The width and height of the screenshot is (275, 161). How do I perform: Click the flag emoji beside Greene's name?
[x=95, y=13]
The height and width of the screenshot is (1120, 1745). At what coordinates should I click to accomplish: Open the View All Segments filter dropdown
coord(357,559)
---
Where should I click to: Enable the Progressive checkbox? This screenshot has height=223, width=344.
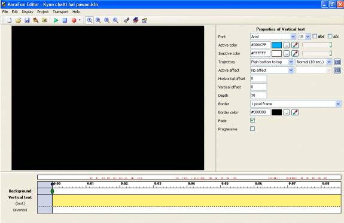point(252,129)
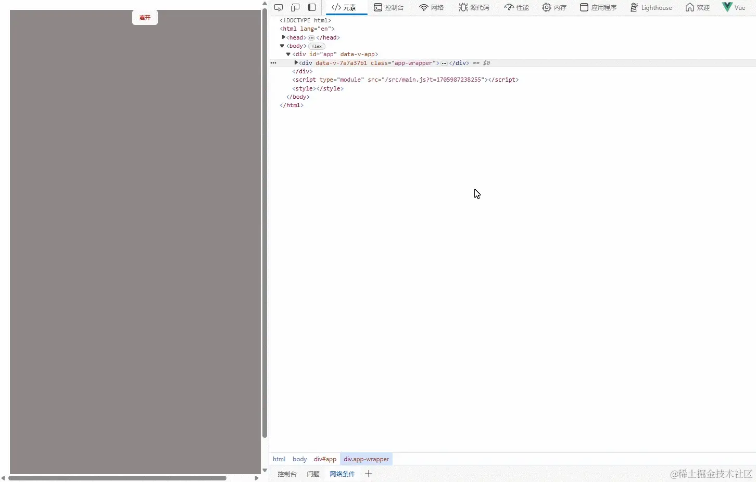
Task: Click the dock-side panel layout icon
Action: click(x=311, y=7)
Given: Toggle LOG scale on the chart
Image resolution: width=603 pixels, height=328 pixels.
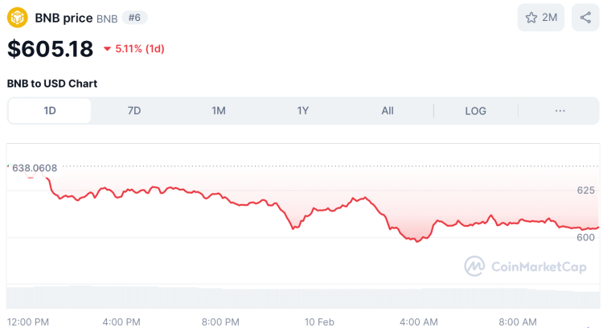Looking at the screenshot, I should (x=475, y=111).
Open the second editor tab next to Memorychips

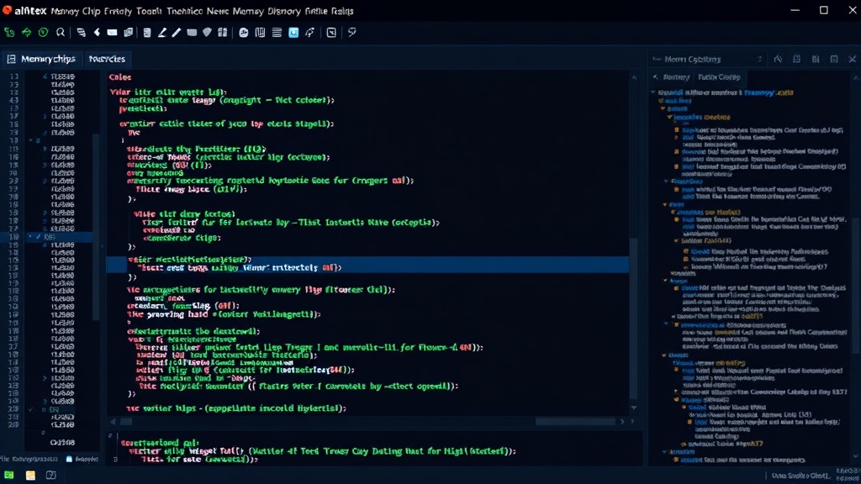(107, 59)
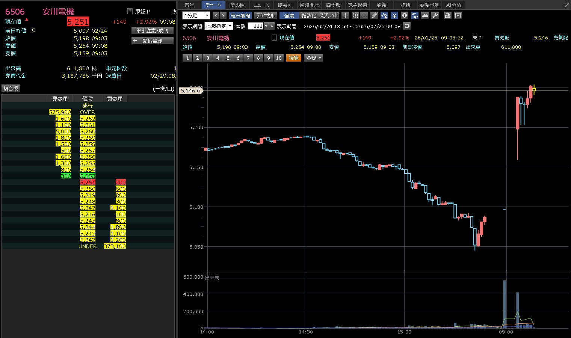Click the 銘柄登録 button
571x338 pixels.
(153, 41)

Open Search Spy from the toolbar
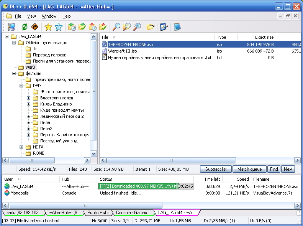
--
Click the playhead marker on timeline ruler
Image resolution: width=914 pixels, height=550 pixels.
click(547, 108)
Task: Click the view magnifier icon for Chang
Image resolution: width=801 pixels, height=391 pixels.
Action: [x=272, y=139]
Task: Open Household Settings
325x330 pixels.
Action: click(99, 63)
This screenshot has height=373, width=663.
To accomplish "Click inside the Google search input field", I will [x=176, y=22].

* ACTIVITY *
Working from the data above, repeat exactly, and only, the lines that begin at the line containing "Image resolution: width=603" and stop after the line containing "Open Search Spy from the toolbar"; pictures are not copied.

* COMPLETED EXERCISE *
Image resolution: width=603 pixels, height=328 pixels.
Looking at the screenshot, I should (x=475, y=111).
Open the second editor tab next to Memorychips

(107, 59)
Click the 銘柄登録 button
571x338 pixels.
(153, 41)

Open Search Spy from the toolbar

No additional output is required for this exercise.